It’s time to transfer to my powerchair, I wake, I’m helped up and in I go. From the moment my tush hits the seat I feel empowered, ready to go wherever my wrist dictates.
First stop, the kitchen, for my morning dose of coffee!
Sitting on the kitchen island is a tall cup of the miracle nectar, piping hot, bent straw in place. Next, raise my chair to drinking height, sip, sip… ahh.
S²D², Ground Hog Day, Rinse and Repeat.
The days blend together after a while, this includes the feeling that I’m witnessing life just whizz by at warp speed. I sit in the center of my home and I see my kids and wife going a mile a minute, in and out, buzzing past me.
Hi dad, by dad, as I sit.
I move about, never catching up, just when I do, they bounce in another direction. Yet as the blur of their movement leaves a visible trail in the light spectrum, like specter’s moving through time. I can’t catch them so I sit patiently, until they orbit me and notice… me.
It’s not them that has sped up, it’s me that has slowed.
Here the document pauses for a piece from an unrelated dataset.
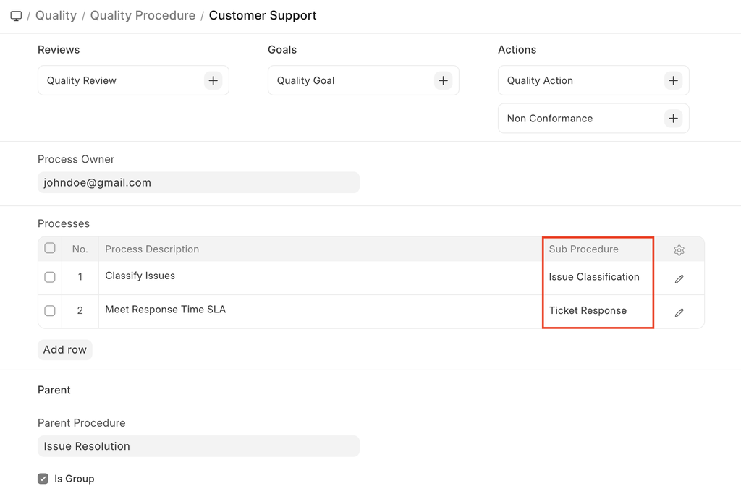Select checkbox for row 2 process
This screenshot has width=741, height=499.
(50, 311)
ALS has forced me to now experience life from a new vantage point, a much slower vantage point.
Patience is the mechanism by which we find the right pace to meet each other in this dichotomous universe we find ourselves in.
Time in a wheelchair, it’s a paradox.
“If I could put time in a wheelchair, the first thing that I’d like to do…is to slow, go so slow, like a Presence of divinity, just to know it with you…”
Juan, you fill my heart. While I struggle to sit still for 30 minutes, you are constrained to do little else. I’ll not say it is a blessing, for only those who experience it can know the complex intricacies…
You are a wonderful facilitator of learning to tease the blessing from EVERY situation. My heart is with you.